▶ [Exercise prompt]: Give back exactly the lines from the one holding "Dominancia (101, 2139)" to the last line of the entries, both included, and nothing more.

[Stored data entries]

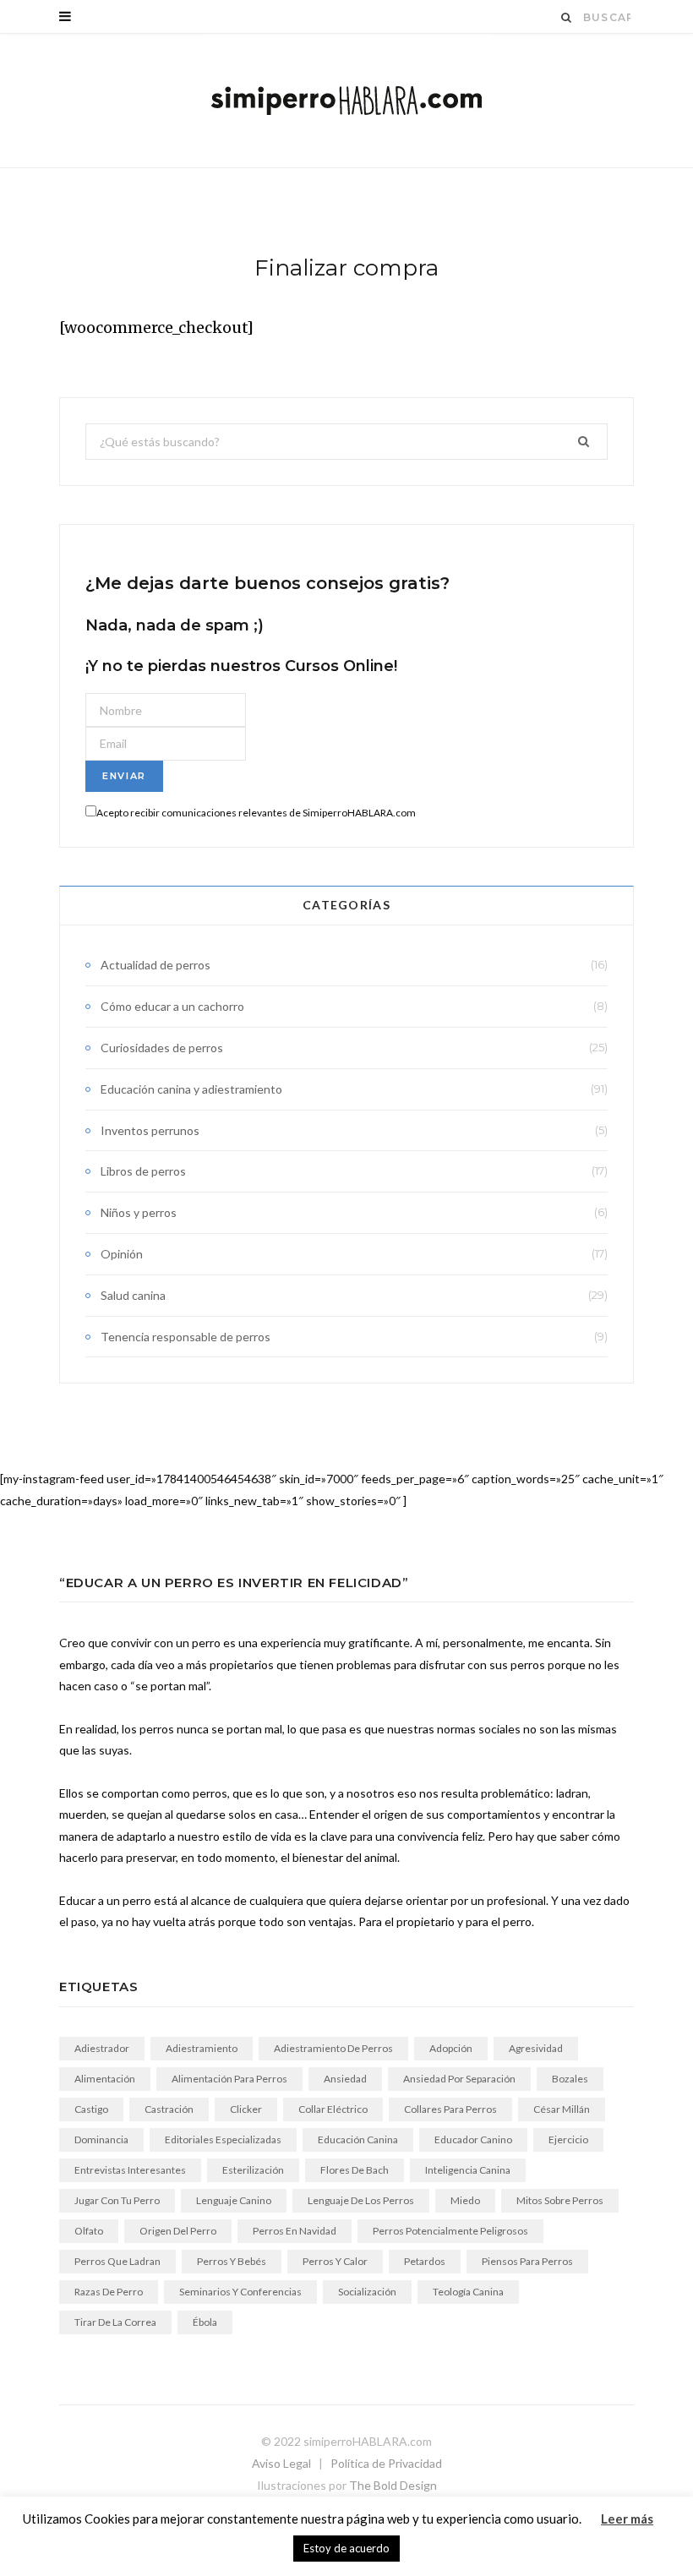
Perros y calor (335, 2261)
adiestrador (101, 2048)
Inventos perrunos (150, 1130)
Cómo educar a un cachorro (172, 1006)
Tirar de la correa (115, 2322)
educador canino (473, 2139)
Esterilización (253, 2170)
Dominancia (101, 2139)
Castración (169, 2109)
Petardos (424, 2261)
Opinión (122, 1254)
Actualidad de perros (155, 965)
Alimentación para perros (229, 2078)
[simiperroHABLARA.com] (346, 100)
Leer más (627, 2518)
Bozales (570, 2078)
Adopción (450, 2048)
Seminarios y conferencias (240, 2291)
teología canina (468, 2291)
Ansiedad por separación (459, 2078)
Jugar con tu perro (117, 2200)
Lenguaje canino (233, 2200)
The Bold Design (393, 2485)
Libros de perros (143, 1171)
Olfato (88, 2230)
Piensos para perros (527, 2261)
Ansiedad (345, 2078)
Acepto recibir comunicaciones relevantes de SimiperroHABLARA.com (256, 812)
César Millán (561, 2109)
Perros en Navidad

▶ [Answer to the problem]:
Dominancia (101, 2139)
Castración (169, 2109)
Petardos (424, 2261)
Opinión (122, 1254)
Actualidad de perros (155, 965)
Alimentación para perros (229, 2078)
[simiperroHABLARA.com] (346, 100)
Leer más (627, 2518)
Bozales (570, 2078)
Adopción (450, 2048)
Seminarios y conferencias (240, 2291)
teología canina (468, 2291)
Ansiedad por separación (459, 2078)
Jugar con tu perro (117, 2200)
Lenguaje canino (233, 2200)
The Bold Design (393, 2485)
Libros de perros (143, 1171)
Olfato (88, 2230)
Piensos para perros (527, 2261)
Ansiedad (345, 2078)
Acepto recibir comunicaciones relevantes de SimiperroHABLARA.com (256, 812)
César Millán (561, 2109)
Perros en Navidad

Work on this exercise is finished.